Internal border and anywhere border are valid Cisco SD-Access border node types. A border node connects the SD-Access fabric to networks outside the fabric, but different border roles are used depending on what external reachability is required. An internal border provides connectivity to known internal networks such as shared services, data center prefixes, or enterprise routes that should be reachable from inside the fabric. An anywhere border combines external and internal border behavior and can provide broader exit capabilities depending on the fabric design. The commonly described border roles also include external border, which provides default or Internet-facing exit from the fabric, but that option is not available in the listed choices. ''Extended border,'' ''edge border,'' and ''intermediate border'' are not the correct named border node types. The answer is therefore internal border and anywhere border. Border placement is a major design decision because it influences route advertisement, VN-to-VRF mapping, external connectivity, transit behavior, and failure-domain boundaries for SD-Access fabrics.

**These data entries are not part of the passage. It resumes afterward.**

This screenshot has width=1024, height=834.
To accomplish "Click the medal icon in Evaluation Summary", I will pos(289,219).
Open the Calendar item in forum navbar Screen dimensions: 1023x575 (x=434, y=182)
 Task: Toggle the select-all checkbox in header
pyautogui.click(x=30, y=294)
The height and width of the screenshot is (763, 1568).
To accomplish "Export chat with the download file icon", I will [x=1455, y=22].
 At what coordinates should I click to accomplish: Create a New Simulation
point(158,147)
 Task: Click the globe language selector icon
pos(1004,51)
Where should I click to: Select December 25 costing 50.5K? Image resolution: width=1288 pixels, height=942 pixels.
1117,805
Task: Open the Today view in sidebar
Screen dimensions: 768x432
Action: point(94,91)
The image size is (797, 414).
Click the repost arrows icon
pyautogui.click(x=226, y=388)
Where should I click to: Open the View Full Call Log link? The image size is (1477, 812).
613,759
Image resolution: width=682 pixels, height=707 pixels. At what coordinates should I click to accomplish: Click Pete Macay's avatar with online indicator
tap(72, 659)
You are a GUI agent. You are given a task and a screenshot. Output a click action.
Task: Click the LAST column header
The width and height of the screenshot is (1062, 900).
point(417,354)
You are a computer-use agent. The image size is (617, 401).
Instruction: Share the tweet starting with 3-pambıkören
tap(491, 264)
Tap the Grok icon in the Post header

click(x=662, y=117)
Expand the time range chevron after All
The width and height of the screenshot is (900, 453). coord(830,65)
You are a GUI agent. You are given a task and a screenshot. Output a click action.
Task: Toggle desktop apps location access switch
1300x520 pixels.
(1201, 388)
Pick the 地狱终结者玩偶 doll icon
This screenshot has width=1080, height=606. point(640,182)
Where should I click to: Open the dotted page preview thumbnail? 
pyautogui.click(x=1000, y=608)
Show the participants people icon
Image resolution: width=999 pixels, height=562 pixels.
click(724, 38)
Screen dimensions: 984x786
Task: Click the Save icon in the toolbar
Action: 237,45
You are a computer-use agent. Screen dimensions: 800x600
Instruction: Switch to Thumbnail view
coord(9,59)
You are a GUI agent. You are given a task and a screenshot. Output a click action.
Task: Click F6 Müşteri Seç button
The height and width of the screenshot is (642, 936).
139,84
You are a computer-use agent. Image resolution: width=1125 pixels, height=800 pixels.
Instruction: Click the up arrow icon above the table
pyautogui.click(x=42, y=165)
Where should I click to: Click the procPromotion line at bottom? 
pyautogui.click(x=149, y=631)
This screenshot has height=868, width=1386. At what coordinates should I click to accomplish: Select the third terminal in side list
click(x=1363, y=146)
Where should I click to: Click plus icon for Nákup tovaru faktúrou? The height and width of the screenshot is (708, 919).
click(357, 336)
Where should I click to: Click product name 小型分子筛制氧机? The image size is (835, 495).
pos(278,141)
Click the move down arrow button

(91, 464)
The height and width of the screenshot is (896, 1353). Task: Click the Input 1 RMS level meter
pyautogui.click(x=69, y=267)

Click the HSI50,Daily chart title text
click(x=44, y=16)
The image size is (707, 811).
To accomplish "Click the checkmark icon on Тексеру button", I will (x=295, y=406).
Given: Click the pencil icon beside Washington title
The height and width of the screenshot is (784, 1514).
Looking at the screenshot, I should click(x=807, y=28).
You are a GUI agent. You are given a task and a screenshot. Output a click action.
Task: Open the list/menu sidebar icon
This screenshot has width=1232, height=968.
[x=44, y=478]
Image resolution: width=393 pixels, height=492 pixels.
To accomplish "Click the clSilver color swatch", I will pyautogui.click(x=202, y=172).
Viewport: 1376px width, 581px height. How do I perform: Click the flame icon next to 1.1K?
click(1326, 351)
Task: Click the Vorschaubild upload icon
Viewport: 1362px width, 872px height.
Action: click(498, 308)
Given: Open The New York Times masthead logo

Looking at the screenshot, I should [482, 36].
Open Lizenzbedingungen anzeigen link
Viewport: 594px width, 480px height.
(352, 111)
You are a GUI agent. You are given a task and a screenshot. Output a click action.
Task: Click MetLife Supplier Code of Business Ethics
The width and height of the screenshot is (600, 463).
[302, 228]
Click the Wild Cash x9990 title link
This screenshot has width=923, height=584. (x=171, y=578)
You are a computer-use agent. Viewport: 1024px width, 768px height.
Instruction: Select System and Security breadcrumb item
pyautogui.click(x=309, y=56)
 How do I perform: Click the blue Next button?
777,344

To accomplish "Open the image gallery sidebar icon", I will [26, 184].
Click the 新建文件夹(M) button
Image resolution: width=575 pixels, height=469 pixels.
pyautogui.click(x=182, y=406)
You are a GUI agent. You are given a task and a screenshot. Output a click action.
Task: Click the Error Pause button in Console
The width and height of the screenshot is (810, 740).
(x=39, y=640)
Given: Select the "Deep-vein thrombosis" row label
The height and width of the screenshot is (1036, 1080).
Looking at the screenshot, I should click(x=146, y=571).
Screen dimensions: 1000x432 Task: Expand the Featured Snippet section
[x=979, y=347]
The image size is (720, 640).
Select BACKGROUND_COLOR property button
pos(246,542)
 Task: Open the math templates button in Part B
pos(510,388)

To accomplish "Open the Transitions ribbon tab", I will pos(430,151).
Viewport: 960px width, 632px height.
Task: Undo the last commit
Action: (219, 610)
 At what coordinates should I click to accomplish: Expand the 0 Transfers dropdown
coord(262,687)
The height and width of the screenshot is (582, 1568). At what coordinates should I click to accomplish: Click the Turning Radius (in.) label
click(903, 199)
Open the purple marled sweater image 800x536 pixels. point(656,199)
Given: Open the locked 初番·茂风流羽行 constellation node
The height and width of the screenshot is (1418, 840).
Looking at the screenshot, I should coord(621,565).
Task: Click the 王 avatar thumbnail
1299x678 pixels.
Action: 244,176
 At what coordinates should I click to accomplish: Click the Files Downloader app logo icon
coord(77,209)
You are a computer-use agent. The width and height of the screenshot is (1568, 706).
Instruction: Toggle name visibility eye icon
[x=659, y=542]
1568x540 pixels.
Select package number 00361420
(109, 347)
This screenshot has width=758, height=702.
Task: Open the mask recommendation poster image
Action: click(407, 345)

Bidirectional PIM is the best fit for this multicast design because the application is many-to-many and has a manageable but meaningful number of multicast sources. Cisco describes BIDIR-PIM as a multicast mode designed for many-to-many applications where sources and receivers can be widely distributed. Unlike classic PIM sparse mode, BIDIR-PIM does not build source-specific shortest-path trees for each active source. Instead, traffic uses a shared bidirectional tree rooted at the rendezvous point, which reduces multicast state in the network and improves scale when many sources may send to the same group. Source-Specific Multicast is optimized for one-to-many distribution where receivers know the source and join an (S,G) channel; it is not the natural many-to-many choice. Any Source Multicast can support many-to-many traffic but usually creates more state because source trees may be built. Multicast VPN is a transport/service architecture, not the specific multicast mode requested. Reference topics: BIDIR-PIM, many-to-many multicast, shared trees, RP-based forwarding, multicast state scaling.

BGP community is the correct attribute because it can support both policy requirements through coordination with the service provider. Communities are route tags that an upstream provider can match to apply routing policy, such as adjusting local preference to influence which dual-homed provider link is preferred for inbound traffic. Communities also include well-known values used to constrain route propagation. Cisco documents no-export as a community that prevents a route from being advertised outside the receiving AS, and no-advertise as a community that prevents advertisement to any peer. This directly matches the requirement that several customer-advertised networks must propagate no further. MED can influence inbound path selection in some dual-link designs, but it does not provide the propagation-control function. AS-path prepending can influence inbound traffic but is less precise and again does not solve the no-further-advertisement requirement. Local preference is normally applied inside an AS, not directly by the customer to external peers. Reference topics: BGP communities, no-export, no-advertise, provider policy, inbound traffic engineering.

A policy-based IPsec tunnel with static routing is the simplest secure design for connecting two hosts in two companies when no additional future connectivity is planned. The requirement is narrow: one host in Company A must communicate with one host in Company B over a single encrypted Internet connection. Policy-based IPsec is straightforward for this type of point-to-point encryption because crypto ACLs define exactly which interesting traffic should be protected. Static routing is sufficient because there is no complex topology, no dynamic path selection requirement, and no anticipated expansion. A DMVPN design would add unnecessary NHRP, multipoint GRE, and dynamic routing complexity. A routed IPsec tunnel with OSPF is useful when many networks or dynamic route changes are expected, but it is more complex than needed. MPLS VPN with BGP would require provider service and does not meet the simple encrypted Internet connection requirement. Reference topics: site-to-site IPsec, policy-based VPN, static routing, point-to-point secure connectivity, WAN simplicity.